Edinburgh City Council has made its libraries more accessible for visually impaired and blind people by expanding its audio book collection, introducing speech-to-text software and facilitating reading groups for the visually impaired.
Computers with improved accessibility and user training sessions are also part of the library group’s visually impaired person (VIP) initiative, which received the help of the Royal National Institute of Blind People (RNIB) Scotland, the Edinburgh Macular Degeneration Society and Guide Dogs.
The central city library also installed a soundproof acoustic pod to offer deaf-blind and blind people privacy when they wish to used speech and voice-activated technology.
The VIP project, which received input from people with sight loss, has won a gold excellence award in the Tackling inequalities and improving health section at the Convention of Scottish Local Authorities ceremony.
More than 150 people with sight loss have now accessed the Edinburgh library services, many of who had never used one of the facilities before, explained Paul McCloskey, the acting libraries and information manager.

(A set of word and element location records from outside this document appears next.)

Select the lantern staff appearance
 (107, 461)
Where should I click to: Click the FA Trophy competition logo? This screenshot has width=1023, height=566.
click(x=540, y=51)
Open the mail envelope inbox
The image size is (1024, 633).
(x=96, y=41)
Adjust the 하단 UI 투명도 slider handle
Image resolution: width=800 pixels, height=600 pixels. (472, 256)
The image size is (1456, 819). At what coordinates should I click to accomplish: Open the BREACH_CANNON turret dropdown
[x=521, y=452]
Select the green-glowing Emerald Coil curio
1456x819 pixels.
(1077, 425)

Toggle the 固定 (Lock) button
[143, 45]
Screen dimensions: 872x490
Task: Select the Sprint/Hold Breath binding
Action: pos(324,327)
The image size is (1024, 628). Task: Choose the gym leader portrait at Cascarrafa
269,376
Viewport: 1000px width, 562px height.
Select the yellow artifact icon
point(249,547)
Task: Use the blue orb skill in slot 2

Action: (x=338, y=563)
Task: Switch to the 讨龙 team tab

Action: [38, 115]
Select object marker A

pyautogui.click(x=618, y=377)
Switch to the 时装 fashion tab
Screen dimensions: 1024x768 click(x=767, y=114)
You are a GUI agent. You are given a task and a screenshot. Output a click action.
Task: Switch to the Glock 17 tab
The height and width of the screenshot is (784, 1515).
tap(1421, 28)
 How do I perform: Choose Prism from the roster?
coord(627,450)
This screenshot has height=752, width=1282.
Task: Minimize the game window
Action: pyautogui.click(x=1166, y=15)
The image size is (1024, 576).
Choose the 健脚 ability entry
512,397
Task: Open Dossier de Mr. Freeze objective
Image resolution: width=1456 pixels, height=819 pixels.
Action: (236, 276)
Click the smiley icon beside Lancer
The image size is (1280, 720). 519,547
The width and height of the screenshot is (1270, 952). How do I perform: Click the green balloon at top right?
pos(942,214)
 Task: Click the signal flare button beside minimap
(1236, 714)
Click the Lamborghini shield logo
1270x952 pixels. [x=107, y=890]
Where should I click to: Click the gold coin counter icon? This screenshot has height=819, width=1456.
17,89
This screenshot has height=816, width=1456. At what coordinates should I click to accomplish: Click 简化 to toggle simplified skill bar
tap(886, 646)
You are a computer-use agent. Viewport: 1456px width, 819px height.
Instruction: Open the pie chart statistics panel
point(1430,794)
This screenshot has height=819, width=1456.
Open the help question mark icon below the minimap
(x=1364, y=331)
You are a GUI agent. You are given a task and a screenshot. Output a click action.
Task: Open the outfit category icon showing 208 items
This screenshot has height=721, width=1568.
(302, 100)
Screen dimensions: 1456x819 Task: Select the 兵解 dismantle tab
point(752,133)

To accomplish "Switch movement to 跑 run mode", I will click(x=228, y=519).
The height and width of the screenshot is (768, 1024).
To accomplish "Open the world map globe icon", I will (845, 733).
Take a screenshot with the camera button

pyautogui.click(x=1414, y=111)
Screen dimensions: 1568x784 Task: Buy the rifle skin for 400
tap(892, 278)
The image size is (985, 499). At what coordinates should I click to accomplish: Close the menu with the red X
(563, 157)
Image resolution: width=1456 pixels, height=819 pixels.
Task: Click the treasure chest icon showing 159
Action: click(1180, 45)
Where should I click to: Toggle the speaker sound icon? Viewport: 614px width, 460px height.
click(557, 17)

“This has resulted in greater use of library and council services and improved social contact for some who were previously more isolated,” he highlighted, adding: “The project confirms what we learned from the focus groups, that the ‘people’ part of ‘blind and partially sighted people’ has to be paramount. The type of technology best suited to them, and what people want from the library, are as individual as they are.”
RNIB Scotland trained the library staff as part of the project. Its director, Campbell Chalmers, emphasised that: “Reading can be an absolute lifeline to people who have sight loss.”